Em 1993, uma partida entre Cruzeiro e Bahia ficaria marcada na carreira do goleiro. Um certo menino, no auge dos seus 17 aninhos, o faria protagonizar uma das cenas mais inusitadas do futebol. Aos 40' do segundo tempo, com placar já definido para o Cruzeiro, após defender um chute, Rodolfo "esqueceu" a bola no chão, Ronaldo (que ainda não era o fenômeno) se aproveitou da distração do arqueiro e mandou para o fundo das redes, o quinto gol dele naquela partida. Ao sair de campo, perguntou ao repórter se tinham gravado o gol. É claro que sim, e até hoje não entendemos como o goleiro fez aquilo.


Aos 38 anos, era o momento de parar. Com uma carreira de sucesso e coroada por títulos por onde passou, Rodolfo encerrou sua trajetória no futebol em 1994. Quando se aposentou, voltou ao Uruguai para realizar o seu sonho de criança, formando-se em Direito.

 

Uma carreira vitoriosa...


Ao todo foram mais de dez títulos, entre os quais podemos destacar:
Uma Copa Intercontinental (Nacional/1980);
Três Campeonatos Uruguaios (Nacional/1977, 1980, 1983);
Uma Libertadores (Nacional/1980);
Um Mundialito(Seleção Uruguai/1981);
Uma Copa América: (Seleção Uruguai/1983);
Um Campeonato Paulista (Santos.FC/1984);
Dois Campeonatos Baiano (Bahia/ 1993, 1994).
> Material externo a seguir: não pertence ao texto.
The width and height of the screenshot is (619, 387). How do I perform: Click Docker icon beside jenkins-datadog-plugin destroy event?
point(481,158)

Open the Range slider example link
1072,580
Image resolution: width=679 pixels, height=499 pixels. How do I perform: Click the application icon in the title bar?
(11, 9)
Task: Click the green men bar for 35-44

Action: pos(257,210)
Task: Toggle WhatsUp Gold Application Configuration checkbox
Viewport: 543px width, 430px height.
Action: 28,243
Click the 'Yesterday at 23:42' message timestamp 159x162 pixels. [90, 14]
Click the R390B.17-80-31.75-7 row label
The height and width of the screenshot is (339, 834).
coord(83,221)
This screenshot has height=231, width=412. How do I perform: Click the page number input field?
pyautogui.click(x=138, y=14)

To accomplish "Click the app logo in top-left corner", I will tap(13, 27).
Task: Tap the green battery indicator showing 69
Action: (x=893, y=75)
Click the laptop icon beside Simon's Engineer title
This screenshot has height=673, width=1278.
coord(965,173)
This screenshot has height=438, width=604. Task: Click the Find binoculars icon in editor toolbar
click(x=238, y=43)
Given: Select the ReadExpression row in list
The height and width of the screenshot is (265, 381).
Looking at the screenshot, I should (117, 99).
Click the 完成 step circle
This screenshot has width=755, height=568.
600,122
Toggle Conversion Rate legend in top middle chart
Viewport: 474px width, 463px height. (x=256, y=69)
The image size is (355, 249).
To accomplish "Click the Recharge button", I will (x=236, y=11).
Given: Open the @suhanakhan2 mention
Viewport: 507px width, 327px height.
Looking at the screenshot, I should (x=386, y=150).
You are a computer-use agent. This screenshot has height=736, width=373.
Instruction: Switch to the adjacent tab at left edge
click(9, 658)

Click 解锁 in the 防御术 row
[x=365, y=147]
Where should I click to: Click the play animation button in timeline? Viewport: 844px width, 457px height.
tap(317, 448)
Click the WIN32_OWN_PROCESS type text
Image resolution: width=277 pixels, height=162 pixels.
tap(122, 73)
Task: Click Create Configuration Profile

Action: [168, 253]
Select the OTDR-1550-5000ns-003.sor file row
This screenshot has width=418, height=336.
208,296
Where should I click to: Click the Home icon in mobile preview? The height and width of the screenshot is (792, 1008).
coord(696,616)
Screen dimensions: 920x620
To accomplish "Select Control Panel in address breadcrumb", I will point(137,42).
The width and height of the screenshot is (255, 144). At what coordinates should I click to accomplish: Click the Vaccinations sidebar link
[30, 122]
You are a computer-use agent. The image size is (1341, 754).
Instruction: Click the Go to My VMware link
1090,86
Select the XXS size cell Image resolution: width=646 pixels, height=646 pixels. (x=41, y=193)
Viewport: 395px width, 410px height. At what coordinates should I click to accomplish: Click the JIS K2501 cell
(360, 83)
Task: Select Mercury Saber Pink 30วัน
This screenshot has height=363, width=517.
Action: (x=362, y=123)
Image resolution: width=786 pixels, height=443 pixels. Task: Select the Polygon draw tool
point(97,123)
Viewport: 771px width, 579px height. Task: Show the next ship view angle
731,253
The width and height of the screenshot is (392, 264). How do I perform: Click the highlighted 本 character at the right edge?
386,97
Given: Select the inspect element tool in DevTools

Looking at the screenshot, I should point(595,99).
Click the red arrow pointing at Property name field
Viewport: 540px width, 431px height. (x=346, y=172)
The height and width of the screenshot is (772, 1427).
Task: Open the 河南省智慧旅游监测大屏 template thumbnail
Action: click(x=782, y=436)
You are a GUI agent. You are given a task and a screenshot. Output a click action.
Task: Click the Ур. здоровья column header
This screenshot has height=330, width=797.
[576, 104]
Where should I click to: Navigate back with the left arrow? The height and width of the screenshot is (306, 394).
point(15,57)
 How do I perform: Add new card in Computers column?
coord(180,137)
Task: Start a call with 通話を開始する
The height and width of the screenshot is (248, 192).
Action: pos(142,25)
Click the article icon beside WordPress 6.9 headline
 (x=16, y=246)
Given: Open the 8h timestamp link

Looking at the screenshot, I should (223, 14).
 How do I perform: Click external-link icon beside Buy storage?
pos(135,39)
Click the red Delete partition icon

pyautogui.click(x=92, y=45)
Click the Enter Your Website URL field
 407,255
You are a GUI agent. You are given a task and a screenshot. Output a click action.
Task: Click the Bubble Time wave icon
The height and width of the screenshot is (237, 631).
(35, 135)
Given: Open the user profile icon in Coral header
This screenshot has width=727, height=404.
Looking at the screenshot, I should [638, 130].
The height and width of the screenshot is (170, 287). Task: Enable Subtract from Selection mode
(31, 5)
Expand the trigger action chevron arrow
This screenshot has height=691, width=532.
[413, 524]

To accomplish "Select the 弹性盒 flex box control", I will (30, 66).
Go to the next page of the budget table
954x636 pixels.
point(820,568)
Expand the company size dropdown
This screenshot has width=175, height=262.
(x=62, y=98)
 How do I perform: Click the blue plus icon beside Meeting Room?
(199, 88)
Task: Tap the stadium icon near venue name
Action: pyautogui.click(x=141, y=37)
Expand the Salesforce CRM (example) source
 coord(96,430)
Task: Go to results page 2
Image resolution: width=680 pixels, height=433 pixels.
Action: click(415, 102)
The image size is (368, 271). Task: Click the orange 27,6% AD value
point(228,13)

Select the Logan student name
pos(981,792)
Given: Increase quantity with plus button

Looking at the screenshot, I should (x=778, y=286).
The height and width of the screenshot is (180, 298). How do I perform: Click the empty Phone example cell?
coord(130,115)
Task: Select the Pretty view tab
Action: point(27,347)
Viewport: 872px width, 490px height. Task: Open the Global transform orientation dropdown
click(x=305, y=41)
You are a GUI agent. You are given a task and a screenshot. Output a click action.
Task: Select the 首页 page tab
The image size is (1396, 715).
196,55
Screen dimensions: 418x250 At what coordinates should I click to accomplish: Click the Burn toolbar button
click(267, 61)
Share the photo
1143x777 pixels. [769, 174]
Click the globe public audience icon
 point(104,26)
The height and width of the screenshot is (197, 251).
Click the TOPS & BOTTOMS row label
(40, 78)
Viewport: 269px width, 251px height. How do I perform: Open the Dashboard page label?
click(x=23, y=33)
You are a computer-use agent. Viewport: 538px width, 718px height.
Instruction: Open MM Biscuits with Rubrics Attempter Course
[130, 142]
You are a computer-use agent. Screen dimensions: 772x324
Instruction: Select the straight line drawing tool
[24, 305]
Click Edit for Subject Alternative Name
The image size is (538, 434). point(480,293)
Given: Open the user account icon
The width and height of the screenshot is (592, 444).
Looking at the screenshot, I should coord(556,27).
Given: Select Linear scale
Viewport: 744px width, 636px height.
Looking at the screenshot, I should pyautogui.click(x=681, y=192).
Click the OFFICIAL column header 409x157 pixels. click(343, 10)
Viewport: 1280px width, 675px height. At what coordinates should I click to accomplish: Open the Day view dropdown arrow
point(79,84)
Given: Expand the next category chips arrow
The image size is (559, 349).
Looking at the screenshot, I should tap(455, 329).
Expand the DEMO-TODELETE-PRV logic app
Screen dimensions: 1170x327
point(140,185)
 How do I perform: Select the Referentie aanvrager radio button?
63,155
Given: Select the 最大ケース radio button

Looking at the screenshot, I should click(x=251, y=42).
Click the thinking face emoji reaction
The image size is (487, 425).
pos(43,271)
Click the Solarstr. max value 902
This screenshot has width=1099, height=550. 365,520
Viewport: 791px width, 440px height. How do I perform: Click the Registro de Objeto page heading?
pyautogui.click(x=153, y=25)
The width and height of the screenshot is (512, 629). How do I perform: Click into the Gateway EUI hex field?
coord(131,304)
Em 29 de dezembro de 2009, foi eleito jogador símbolo do Santos no período 71-90. A torcida foi convocada para escolher os melhores atletas do clube em quatro momentos distintos. Em 18 de julho de 2010, foi homenageado pelo Santos com o Defesa de Placa, pelo milagre em 84.

 




Homenagem do alvinegro a Rodriguez pelo “milagre” de 84!
(Foto: Acervo SantosFC)




Como santista apaixonada, confesso que, apesar de ouvir falar dos feitos de Rodolfo Rodriguez, nunca havia de fato estudado sobre ele.  Fiquei encantada, não só pelo goleiro espetacular que foi por onde passou, não só por ter trazido tantas alegrias à nação santista antes mesmo de eu nascer. Me encantei pela inteligência e visão de quem trabalha "sozinho" e consegue ver o que nenhum outro jogador em campo é capaz. Trazendo isso para fora de campo, como aprendizado de vida, de quem "estuda" a situação vista de fora, e talvez, só talvez, tenha uma possibilidade maior de encontrar a solução do problema.



 “Ser goleiro forma uma personalidade diferente. Está sempre sozinho, observando, esperando o que vai acontecer. É complicado sobreviver nessa posição. Mas goleiro tem tempo para observar e analisar o que está acontecendo, tem panorama geral. E isso pode ser levado para a vida fora do campo”   (Rodolfo Rodriguez)


 


Por Andra Jarcem, com o Santos onde e como ele estiver.